Each and every day, technology seems to expand further and further into every aspect of our lives. Increasingly, things that have never before been computerized are becoming not only technologically advanced, but also connected to the internet. Everything from your washing machine to your wristwatch is slowly being turned into a computer as advanced as a laptop, with similar capabilities as well. Slowly but surely, internet enabled technology is beginning to encroach on every aspect of our lives, connecting us to our environment in an unprecedented way. The term commonly used to describe the phenomenon in which seemingly every technological device being used has wireless capabilities is the internet of things.
The concept of creating something like the internet of things can be traced back to the early nineteen eighties, when the first internet connected appliance was put into use at Carnegie Mellon University. The device in question was a vending machine that was able to give reports on the contents of its inventory and the temperature of each individual drink within it. After this, it took almost a decade for papers to be published postulating an evolution of technology that would allow for all technological devices to have similar capabilities, creating a network of interlinked smart devices that could allow us to automate more and more aspects of day to day life. The term ‘internet of things’ was first coined to describe this phenomenon by Kevin Ashton in 1999, who held the belief that eventually this kind of technology would allow computers to ‘manage all individual things.
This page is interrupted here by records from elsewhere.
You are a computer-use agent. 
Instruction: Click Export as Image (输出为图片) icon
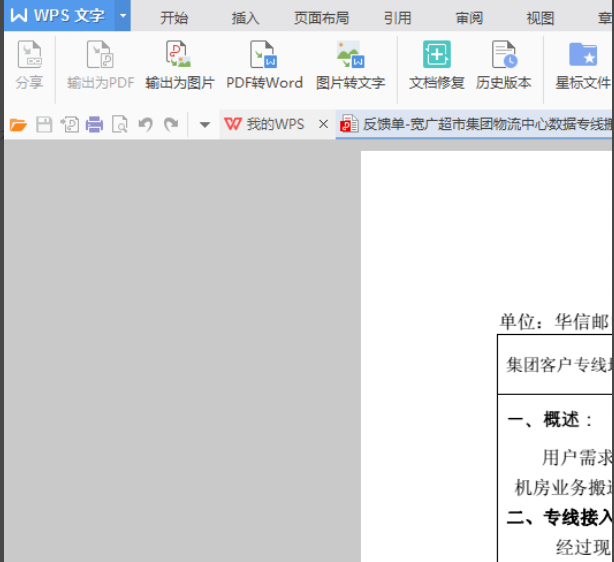[179, 56]
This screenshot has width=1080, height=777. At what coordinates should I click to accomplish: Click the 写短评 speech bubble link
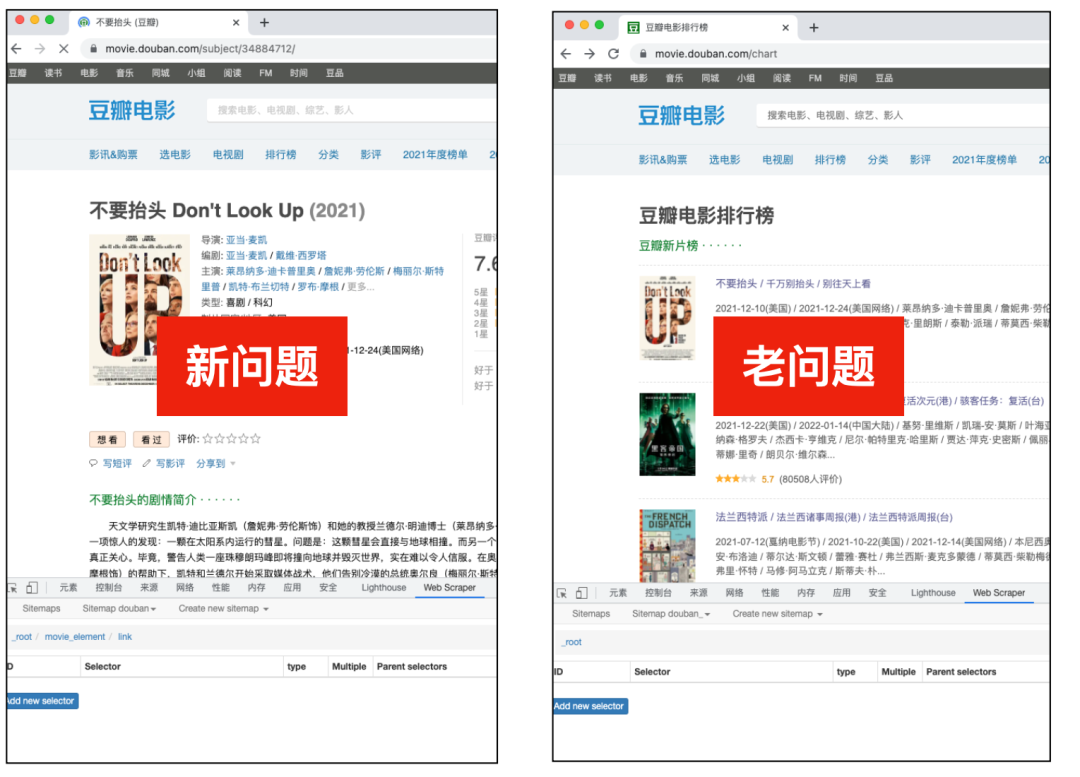pyautogui.click(x=111, y=463)
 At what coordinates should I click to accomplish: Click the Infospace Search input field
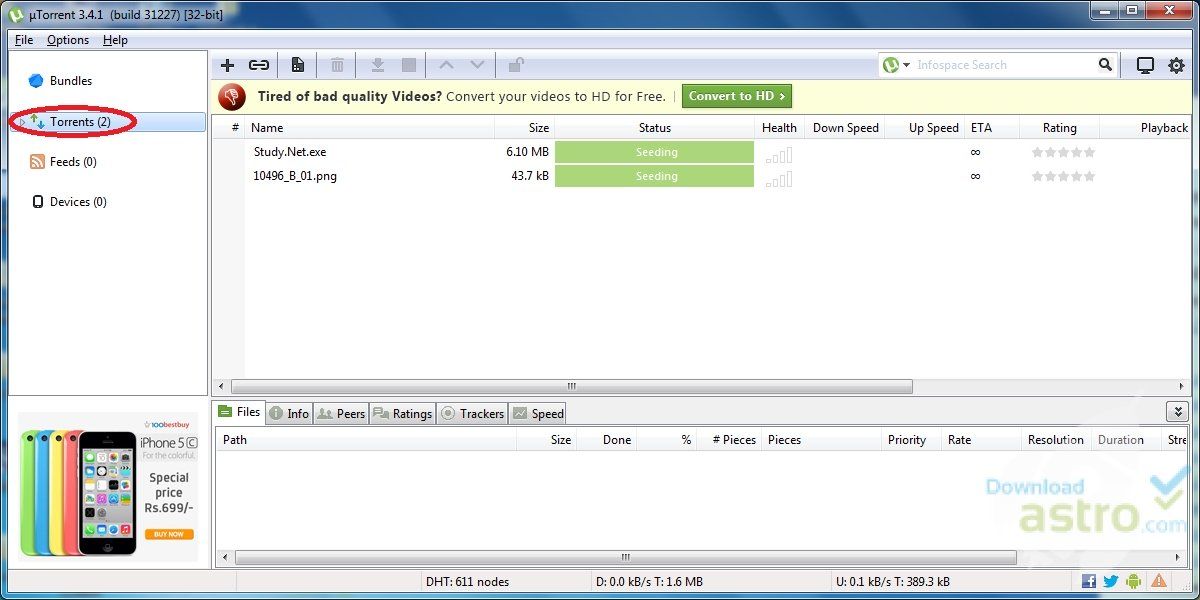(1005, 65)
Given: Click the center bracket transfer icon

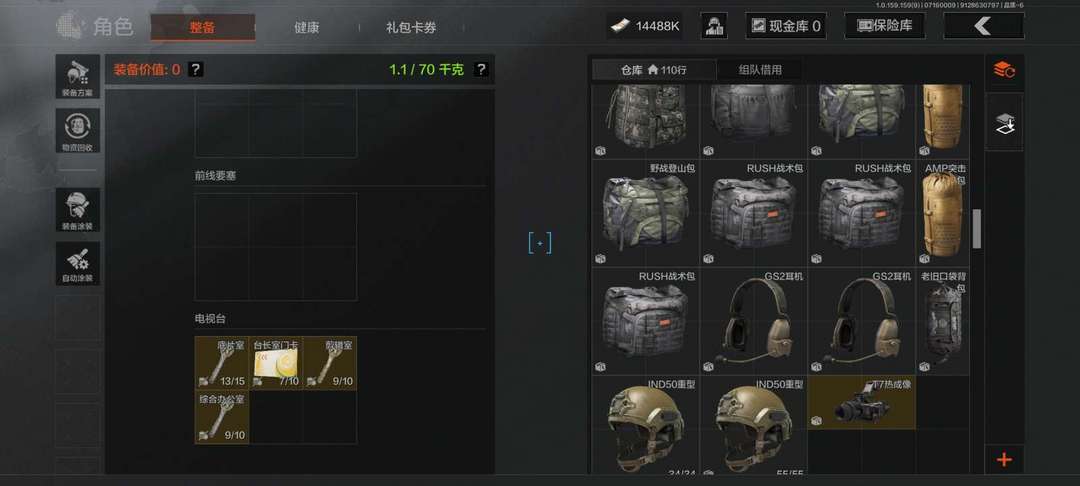Looking at the screenshot, I should pyautogui.click(x=540, y=243).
This internet of things is merely a prelude, however, to a world where every aspect of day to day life is monitored through wireless technology. Everything from waste disposal to traffic control systems will soon be a part of this internet of things, leading humanity into a world where science fiction has become scientific fact. It has already begun in some urban areas, which are being called smart cities. The internet of things offers numerous benefits to both individuals and society as a whole: making access to information more ubiquitous, making government activity more transparent, and empowering citizens to take action and communicate with each other. However, there are a number of problems that come along with the internet of things as well. First and foremost are the concerns that the internet of things will heavily limit, if not eliminate entirely, the ability for any individual to have a reasonable expectation of privacy. People in urban areas are already almost constantly being filmed and monitored in public places, and there are many who believe that the internet of things will contribute to further intrusions on people’s privacy rights. The biggest issue besides privacy is security. Because all of these devices are connected to the internet, they can be hacked and manipulated by third parties in damaging ways.